* [Try it]: Within the material below, how many lines carry the word "agent"? Only that number is wanted.

* [Records provided]:
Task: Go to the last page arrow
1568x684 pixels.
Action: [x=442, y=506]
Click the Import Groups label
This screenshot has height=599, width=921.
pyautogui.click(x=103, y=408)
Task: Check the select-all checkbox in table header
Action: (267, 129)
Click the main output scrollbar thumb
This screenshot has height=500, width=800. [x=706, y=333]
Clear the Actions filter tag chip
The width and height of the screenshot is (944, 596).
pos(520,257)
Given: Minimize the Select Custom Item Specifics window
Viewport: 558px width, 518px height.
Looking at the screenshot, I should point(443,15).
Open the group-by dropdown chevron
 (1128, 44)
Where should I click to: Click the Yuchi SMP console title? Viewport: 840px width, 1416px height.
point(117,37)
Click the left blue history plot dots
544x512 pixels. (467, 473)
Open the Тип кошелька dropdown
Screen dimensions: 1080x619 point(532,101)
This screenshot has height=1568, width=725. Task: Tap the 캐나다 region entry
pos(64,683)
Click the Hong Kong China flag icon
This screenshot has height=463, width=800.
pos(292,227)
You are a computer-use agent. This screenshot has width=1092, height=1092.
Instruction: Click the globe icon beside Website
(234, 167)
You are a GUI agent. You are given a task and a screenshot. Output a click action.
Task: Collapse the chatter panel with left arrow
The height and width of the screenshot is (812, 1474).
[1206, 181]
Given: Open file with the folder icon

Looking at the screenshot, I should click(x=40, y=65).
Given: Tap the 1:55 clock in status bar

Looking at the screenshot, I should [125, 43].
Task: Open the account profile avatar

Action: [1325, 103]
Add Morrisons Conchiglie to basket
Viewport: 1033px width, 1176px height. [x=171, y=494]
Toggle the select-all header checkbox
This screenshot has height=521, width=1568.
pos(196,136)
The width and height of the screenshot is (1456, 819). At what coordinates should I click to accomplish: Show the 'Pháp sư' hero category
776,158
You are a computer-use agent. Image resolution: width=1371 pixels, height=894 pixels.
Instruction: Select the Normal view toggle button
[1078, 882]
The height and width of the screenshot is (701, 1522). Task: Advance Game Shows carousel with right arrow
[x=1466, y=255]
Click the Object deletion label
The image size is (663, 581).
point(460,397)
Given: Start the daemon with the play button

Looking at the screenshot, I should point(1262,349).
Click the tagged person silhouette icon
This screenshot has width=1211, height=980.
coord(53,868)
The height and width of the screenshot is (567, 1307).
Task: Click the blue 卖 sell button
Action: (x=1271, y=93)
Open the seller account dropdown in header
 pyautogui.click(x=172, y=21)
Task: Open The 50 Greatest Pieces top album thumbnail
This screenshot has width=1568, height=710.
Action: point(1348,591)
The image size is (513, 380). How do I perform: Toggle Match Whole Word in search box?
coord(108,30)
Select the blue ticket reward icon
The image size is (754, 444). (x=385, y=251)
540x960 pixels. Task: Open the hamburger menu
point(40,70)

* [Answer for the task]: 3